相手側は炎を少し浴びてしまったが貴族(笑)の攻撃を軽くいなして水魔法で連続で放って迎撃する。おっ、貴族(笑)がフットワークだけでそれを避けたぞ、まぁ全部という訳にはいかないが1割以下なら良いとこなんじゃないか?そして貴族(笑)側の男子が風魔法を放って貴族Bの生徒一人の自由を奪う、その隙に違う男子が土魔法で飛礫を放つ、放たれた飛礫は風に巻き込まれて相手側の男子生徒を滅多打ちにした。そして飛礫を受けた男子生徒は身体を硬直させて地面に倒れ込んだ、どうやら一定以上のダメージを受けたらしい、なるほど、ああなるのか。
しかし1人を倒して油断したのか、貴族(笑)側の男子2人に貴族B側の男子生徒の火魔法が直撃し、地面に倒れる。……あいつらマジかよ、戦闘中によそ見とか……ありえん。

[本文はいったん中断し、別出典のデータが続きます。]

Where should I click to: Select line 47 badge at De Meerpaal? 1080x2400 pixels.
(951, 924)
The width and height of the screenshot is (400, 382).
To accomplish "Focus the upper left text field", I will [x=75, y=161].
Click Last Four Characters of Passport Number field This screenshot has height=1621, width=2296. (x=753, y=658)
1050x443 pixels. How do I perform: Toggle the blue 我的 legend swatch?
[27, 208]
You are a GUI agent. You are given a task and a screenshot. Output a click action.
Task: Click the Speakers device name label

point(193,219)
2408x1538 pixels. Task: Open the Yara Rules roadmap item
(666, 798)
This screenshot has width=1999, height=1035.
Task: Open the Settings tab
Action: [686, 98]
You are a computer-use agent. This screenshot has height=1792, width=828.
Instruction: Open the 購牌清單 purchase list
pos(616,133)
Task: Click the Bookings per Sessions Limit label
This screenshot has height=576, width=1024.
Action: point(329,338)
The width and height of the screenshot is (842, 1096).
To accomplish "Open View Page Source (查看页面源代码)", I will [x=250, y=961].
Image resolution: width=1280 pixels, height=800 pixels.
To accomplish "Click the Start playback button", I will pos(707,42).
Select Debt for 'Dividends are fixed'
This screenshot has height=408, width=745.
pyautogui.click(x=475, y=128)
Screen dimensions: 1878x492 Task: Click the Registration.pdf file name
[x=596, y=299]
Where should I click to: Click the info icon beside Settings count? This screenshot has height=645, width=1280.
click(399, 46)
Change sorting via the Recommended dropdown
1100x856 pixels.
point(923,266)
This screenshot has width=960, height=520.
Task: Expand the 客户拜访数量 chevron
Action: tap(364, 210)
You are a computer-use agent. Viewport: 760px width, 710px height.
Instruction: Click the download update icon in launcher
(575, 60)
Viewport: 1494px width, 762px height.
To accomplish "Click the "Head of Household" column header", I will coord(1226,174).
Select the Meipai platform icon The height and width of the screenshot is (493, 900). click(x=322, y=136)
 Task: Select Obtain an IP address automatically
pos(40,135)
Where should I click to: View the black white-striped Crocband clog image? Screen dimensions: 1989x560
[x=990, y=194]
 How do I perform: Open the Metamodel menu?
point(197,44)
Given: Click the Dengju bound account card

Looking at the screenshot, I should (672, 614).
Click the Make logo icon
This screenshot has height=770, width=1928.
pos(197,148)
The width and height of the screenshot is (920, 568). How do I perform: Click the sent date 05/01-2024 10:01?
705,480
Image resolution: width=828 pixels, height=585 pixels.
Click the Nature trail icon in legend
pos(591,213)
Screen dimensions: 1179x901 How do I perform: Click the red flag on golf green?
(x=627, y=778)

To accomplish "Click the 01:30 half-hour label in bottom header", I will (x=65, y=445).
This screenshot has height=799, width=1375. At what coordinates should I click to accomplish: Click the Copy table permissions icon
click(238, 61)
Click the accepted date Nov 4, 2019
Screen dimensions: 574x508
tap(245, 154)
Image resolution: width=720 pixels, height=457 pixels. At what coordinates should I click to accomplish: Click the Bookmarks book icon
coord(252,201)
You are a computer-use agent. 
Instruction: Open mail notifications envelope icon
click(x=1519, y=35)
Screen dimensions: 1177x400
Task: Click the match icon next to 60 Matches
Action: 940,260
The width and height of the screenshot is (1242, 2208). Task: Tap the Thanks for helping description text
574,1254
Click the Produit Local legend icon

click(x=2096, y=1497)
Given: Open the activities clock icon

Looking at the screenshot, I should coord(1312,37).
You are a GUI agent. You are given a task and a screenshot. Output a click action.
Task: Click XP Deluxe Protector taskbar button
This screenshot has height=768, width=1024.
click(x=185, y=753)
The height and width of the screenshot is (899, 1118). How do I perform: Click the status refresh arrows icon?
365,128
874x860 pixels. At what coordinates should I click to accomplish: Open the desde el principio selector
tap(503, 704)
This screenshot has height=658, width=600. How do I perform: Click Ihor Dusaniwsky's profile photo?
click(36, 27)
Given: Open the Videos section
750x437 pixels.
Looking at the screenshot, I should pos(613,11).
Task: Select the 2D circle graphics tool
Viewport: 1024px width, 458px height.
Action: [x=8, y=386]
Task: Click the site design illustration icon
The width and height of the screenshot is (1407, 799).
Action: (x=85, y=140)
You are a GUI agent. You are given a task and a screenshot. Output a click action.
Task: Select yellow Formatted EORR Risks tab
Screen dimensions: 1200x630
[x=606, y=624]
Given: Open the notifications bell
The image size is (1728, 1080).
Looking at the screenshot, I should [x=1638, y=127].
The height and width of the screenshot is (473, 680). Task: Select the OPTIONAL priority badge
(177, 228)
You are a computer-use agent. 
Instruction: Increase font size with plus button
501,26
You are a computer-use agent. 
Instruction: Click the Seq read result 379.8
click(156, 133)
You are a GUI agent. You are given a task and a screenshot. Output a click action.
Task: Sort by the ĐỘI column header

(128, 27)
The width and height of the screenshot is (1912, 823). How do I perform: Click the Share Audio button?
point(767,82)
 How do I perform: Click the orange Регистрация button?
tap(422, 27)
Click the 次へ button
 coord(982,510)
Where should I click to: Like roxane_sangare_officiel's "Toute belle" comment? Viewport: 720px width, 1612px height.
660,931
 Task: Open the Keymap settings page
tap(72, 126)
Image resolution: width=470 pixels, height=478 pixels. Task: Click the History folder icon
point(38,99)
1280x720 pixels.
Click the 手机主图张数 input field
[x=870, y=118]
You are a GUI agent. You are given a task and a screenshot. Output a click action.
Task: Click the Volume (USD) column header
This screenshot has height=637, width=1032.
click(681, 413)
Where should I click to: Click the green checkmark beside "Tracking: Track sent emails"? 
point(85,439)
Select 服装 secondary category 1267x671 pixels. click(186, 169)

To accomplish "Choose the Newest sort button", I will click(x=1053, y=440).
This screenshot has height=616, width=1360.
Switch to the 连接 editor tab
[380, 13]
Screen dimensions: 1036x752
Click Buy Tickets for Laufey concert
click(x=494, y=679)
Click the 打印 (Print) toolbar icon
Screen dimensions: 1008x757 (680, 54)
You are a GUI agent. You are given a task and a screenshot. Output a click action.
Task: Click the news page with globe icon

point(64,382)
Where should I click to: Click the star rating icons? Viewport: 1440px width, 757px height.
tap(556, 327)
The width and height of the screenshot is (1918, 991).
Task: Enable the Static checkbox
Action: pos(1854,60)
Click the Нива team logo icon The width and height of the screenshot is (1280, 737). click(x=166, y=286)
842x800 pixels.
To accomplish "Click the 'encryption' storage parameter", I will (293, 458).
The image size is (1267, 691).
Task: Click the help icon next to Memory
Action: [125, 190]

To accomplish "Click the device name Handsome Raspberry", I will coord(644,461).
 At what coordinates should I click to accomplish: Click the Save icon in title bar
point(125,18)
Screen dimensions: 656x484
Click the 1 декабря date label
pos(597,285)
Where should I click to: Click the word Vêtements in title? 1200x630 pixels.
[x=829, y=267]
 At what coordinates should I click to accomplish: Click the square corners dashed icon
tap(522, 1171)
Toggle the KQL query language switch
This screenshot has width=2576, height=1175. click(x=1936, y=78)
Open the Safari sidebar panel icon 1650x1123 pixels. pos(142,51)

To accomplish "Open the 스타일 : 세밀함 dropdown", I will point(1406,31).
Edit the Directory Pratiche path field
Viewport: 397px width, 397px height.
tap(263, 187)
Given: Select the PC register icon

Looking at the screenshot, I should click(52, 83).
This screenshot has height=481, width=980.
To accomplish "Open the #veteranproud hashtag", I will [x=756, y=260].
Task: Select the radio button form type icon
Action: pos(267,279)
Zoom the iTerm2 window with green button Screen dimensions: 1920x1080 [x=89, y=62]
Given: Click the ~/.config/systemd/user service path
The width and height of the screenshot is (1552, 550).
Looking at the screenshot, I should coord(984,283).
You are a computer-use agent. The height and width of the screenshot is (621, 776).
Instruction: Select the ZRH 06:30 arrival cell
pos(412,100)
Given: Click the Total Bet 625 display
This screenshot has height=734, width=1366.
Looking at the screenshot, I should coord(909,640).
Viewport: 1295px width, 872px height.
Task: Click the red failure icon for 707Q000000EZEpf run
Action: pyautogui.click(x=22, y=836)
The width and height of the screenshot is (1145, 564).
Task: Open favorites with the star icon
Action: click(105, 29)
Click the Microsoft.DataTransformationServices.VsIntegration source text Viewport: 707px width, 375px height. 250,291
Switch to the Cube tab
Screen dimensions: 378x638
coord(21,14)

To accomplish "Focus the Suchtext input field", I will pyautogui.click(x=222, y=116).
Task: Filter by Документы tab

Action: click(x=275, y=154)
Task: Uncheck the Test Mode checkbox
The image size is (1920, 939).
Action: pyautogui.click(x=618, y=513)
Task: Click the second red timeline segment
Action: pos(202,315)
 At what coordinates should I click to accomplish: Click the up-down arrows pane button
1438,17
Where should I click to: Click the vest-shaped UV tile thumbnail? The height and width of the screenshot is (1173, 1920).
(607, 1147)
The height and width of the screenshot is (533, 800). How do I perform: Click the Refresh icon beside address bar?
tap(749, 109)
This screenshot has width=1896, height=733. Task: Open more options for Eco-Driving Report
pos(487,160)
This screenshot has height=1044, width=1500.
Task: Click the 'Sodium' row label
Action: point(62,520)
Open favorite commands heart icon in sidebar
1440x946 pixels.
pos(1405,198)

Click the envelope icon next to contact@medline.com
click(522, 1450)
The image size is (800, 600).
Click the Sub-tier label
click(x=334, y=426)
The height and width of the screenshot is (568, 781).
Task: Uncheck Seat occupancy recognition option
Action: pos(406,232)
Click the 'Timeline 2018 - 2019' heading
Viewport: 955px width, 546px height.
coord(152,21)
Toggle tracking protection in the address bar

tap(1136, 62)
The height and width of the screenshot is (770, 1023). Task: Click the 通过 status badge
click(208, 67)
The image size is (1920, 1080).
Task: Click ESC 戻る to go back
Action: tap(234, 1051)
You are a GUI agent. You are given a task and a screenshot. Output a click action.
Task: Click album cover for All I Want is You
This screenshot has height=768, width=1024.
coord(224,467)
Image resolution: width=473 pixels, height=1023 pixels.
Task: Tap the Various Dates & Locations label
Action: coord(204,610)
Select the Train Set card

しかしそこからは3対4、貴族(笑)も奮闘はした、いや結構本気で頑張ってたぞ、最終的に1対3になっても粘ってたし、どんだけ向こうの男子生徒が欲しいんだよ。
そして遂に――
「ぐぁっ!」
貴族(笑)が地面に倒れた。結果は敗北だった。
どういう仕組みなのか、決着がついたことで腕輪の効力は切れたようでさっきまで倒れていたやつらものそのそと起き上がっていた。貴族(笑)も動けるはずだが、地面に手をついている、よほどショックだったんだろうな。
貴族Bは貴族(笑)を見下ろして勝ち誇ったような顔をしている、ドヤ顔うっざアイツ。
そして貴族Bはこちらをむいて手を差し出し、こう言った。
「さぁ!僕のクラスにおいで!」
……あっ、吐き気してきた。周囲をみると男女関係なくちょっと吐きそうになってる、しかも貴族Bは気付いてない。そしてクレアは右手をそろりと挙げてその言葉に返答した。
「あのー……私は8組に行くことに承諾してないのですが……」
場が静まり返る、グラウンドにいる連中も意味が分からないといったような表情をしている。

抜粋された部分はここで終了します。